The largest compilation of breached data ever was leaked early this month, showing that enforcing password hygiene is a lost cause.

We have all become numbed to the frequent data leaks being reported, but the one this month called the Compilation of Many Breaches (COMB) has got to be notable: it has been deemed the “largest breach of all time”!

The leak contained more than 3.2bn unique pairs of cleartext emails and passwords aggregating all the past leaks from Netflix, LinkedIn,, Bitcoin and more. This data set also contained more than double the amount of unique email and password pairs than the a similar compilation of breaches in 2017, where 1.4bn credentials were published.

Understandably, the COMB is not a new breach, but it has made headlines because of its size. According to Matias Woloski, Co-founder and CTO, Auth0: “When these kinds of breaches occur, the message is always the same: Use unique passwords, change your passwords and use a password manager. However, every year we see another study showing that people aren’t listening. Reusing the same passwords is still a common practice.”

According to Woloski, there are two truths here that we need to accept:

  1. We are never going to prevent all data breaches
  2. The password hygiene message is not getting through 

“Businesses now need to force the issue to protect themselves and their customers. Authentication is much more than an email and password combination. One Time Passcodes and biometric security are the mainstays of multifactor authentication, but consumer-facing businesses have often avoided them. The fear is that they add friction to the customer journey,” Woloski summarized. According to him, adaptive technologies are the solution.
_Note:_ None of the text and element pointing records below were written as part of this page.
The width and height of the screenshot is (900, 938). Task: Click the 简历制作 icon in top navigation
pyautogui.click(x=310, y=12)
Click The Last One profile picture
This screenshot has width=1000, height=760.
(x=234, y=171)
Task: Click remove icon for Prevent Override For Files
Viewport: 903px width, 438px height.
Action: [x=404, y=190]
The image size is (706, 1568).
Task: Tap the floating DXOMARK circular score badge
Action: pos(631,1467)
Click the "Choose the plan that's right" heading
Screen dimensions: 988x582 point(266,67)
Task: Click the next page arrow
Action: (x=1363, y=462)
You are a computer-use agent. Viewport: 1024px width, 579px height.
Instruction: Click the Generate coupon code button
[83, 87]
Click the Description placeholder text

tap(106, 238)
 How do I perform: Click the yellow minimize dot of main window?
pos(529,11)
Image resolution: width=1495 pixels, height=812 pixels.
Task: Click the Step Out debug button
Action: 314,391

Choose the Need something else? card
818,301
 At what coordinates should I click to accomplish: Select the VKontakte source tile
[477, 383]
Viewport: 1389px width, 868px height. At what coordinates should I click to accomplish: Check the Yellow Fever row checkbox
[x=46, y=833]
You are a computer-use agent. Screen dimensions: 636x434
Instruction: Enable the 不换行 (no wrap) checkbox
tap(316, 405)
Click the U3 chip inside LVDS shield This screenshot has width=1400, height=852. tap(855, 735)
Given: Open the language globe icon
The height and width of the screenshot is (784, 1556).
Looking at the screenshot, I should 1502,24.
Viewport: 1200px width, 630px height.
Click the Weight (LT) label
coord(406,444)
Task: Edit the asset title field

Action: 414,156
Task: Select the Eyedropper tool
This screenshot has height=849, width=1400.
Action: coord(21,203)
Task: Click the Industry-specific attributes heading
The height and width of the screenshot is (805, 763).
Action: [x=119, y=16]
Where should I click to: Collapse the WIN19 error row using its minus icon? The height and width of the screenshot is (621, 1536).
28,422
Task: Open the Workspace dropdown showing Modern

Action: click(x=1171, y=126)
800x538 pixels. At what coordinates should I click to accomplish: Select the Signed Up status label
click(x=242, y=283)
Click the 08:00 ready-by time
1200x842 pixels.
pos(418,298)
How to authenticate and not irritate

Such technologies are designed to introduce friction only when necessary, without impacting the customer experience. These technologies can determine whether a customer is legitimate, based on a series of clues that determine an overall risk score:

  • Logging in from London and five minutes later from Singapore? Red flag.
  • Using a password that was stolen in a recent data breach? Red flag.

These red flags make adaptive multifactor authentication systems trigger an additional layer of security to verify or reject the digital identity being used to attempt a login.

Passwords will eventually go away in favor of passwordless alternatives driven by the eventual adoption of the WebAuthn standard. Businesses need to prepare for that transition. Woloski reiterated: “We need to see technology adapt to humans, not the other way around. Expecting people to remember a random string of numbers and letters is unrealistic. But we’re all expected to use passwords. In the meantime, companies need to combine passwords with additional factors presented only when needed (adaptively) to avoid introducing more friction to users.”